What's New Restaurants: Mama de Weidao, Sanlitun

It’s difficult to stand out from the crowd as a restaurant serving jiachang cai, or family-style food. Not only are there thousands of restaurants serving it, it’s also the kind of cuisine where someone at the table is bound to say that their grandmother’s version of a dish was better. It’s quick, it’s cheap, and it’s not usually very fancy. Enter Mama de Weidao, offering a modern, design-oriented take on the cuisine. Where many jiachang cai restaurants are white-collapsible-tables-on-white-tiles kind of establishments, Mama De Weidao feels more like you’re eating inside a Muji store.

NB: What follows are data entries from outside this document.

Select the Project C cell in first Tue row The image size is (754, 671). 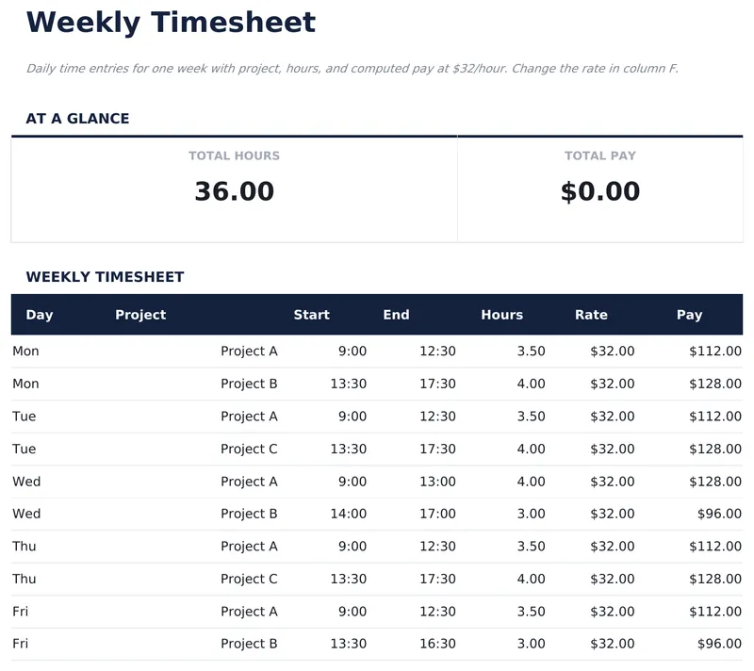coord(249,449)

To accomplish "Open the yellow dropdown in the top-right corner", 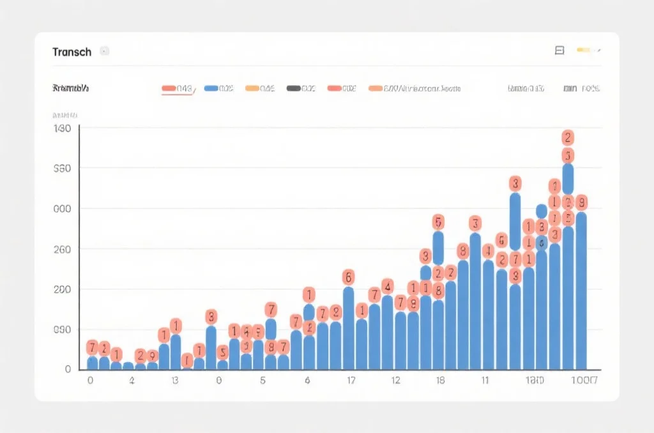I will (x=584, y=50).
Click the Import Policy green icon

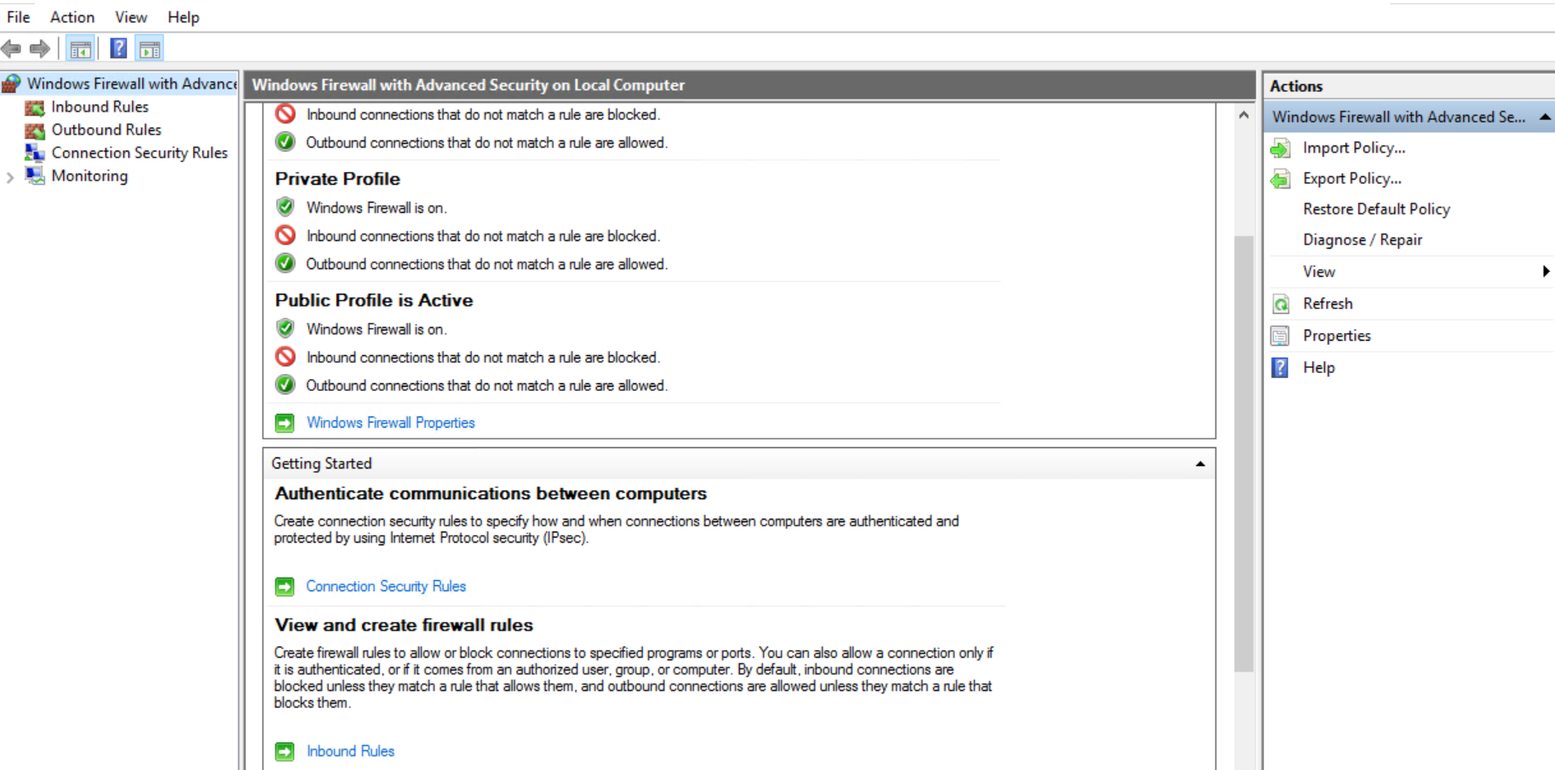[1280, 149]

The two young owners are an active presence in the restaurant, running around in their track pants and fluorescent sneakers, doing everything from directing wait staff to fastidiously cleaning tables. The clientele are young Chinese, and there is an energy to the place that is simultaneously frenetic and friendly.

As to be expected, the menu (Chinese only) features all your favorite classic dishes. Prices are reasonable, although higher those of your usual local eatery, ranging from RMB 22-88. We chose the cong hua doufu (fresh tofu with scallions, RMB 26), the xihongshi chao jidan (stir-fried egg and tomato, RMB 22), the hongshaorou (red-cooked pork, RMB 58) and the donggua wanzi tang (winter melon and meatball soup, RMB 38). The dishes were definitely satisfying, but I found it impossible not to compare them with renditions I had had elsewhere: The egg and tomato is good, but I like it when you get bigger pieces of egg … The hongshaorou is tasty but I prefer chunkier pieces of meat and a redder glaze … And so on.

Mama de Weidao runs the risk of tight comparison, but we respect somewhere that is trying to give jiachang cai a bit of a makeover.